_TEXT PASSAGE:_
*-*-*
There are some heights that are less than zero which will be removed.
Other Potential Issues
The above quality issues means that each house outline and address will need to be manually checked.
When editing an area, I have a tendency to become side tracked editing roads for surface, lanes, turn lanes, stop/yield locations, traffic lights, etc. This compulsion will need to be restrained so that each changeset only contains the imported data (as corrected).
Preparation For Use
The scripts used in processing this data can be found on the GitHub project for this import.
Conversion of SHP to OSM
- Open SHP file in JOSM (open data plug-in required).
- Create new OSM data layer in JOSM.
- Merge SHP layer into new OSM data layer.
- Save new data layer to local computer.
- Quit JOSM. DO NOT UPLOAD THIS RAW DATA TO OSM!
- Verify that “upload=‘false’” attribute is found in the
<osm>
tag. This should keep us for accidentally uploading this data.
Translating and fixing attributes/tags
The field names and contents in the dataset are not directly compatible with OSM tagging conventions and need to be converted. Processing is as follows:
ABS_HT
There are 748,468 buildings with “absolute height” (i.e. elevation) data. It seems unwise to import this as, in general, OSM does not maintain elevation data. The exception in OSM would be significant landmarks, mountain peaks, etc. and these buildings are not in those categories. - Remove tag and value.
ADDRESS
The house number and street name are in a single field with the street name all caps and with abbreviations for prefixes and suffixes.
- Split number from front of address. Create a new ‘addr:housenumber’ tag with the number as the value.
- Fix remaining value (street name).
- Separate ‘Unit’, ‘Apt’, ‘Bldg’, etc. suffix into ‘addr:unit’ tag.
- Convert remaining value from upper case to capitalized words.
- Expand abbreviated prefixes (e.g. ‘E’ to ‘East’).
- Expand abbreviated suffixes (e.g. ‘AV’ and ‘AVE’ to ‘Avenue’).
- Fixed street name value tag will be ‘addr:street’.
- Remove ‘ADDRESS’ tag.
Example:
ADDRESS='108 1/2 S MELROSE ST APT 33'
becomes
addr:housenumber='108 1/2' addr:street='South Melrose Street' addr:unit='Apartment 33'
CITY
The city name is in all caps.
- Convert value from upper case to capitalized words.
- Change tag from ‘CITY’ to ‘addr:city’.
Example:
CITY='ANAHEIM'
becomes
addr:city='Anaheim'
HEIGHT
Heights are in feet with microscopic precision implied by the number of digits after the decimal place.
- Convert value from feet to meters, round to 1 cm of precision.
- Change tag from ‘HEIGHT’ to ‘height’.
- If the height is less than zero, discard.
Example:
HEIGHT='9.05253725'
becomes
height='2.76'
OBJECTID
These seem to be sequential numbers unique to the specific shape file and are unlikely to have value in referencing buildings or addresses. - Remove tag and value.
*-*-*
_STORED DATA:_

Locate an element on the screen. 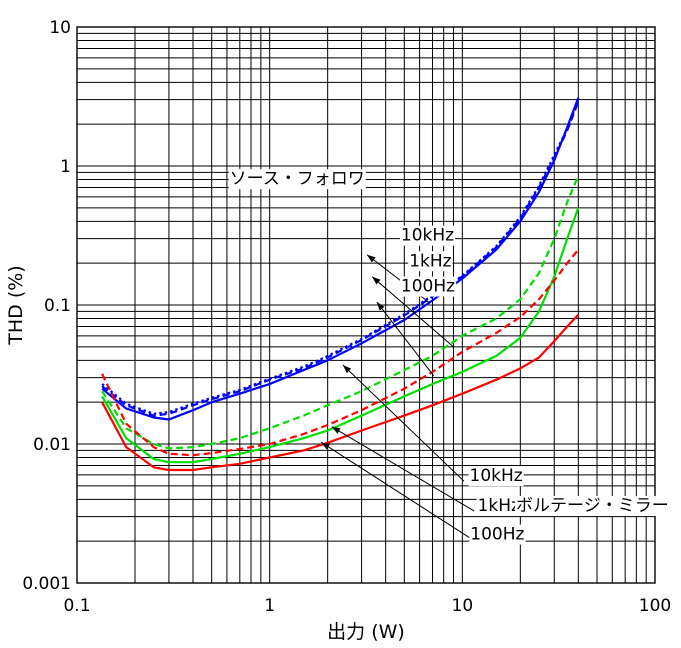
*-*-*
_DIRECTIONS:_
a. Name every dataset field that the import plan gives its own processing heading.
b. According to the import plan, how many buildings have "absolute height" data?
c. Reproduce the import plan between "- Fixed street" and "in all caps.", inclusive, substituting "municipality name" for "city name".

_YOUR RESPONSES:_
a. ABS_HT, ADDRESS, CITY, HEIGHT, OBJECTID

b. 748,468 buildings.

c.
- Fixed street name value tag will be ‘addr:street’.
- Remove ‘ADDRESS’ tag.
Example:
ADDRESS='108 1/2 S MELROSE ST APT 33'
becomes
addr:housenumber='108 1/2' addr:street='South Melrose Street' addr:unit='Apartment 33'
CITY
The municipality name is in all caps.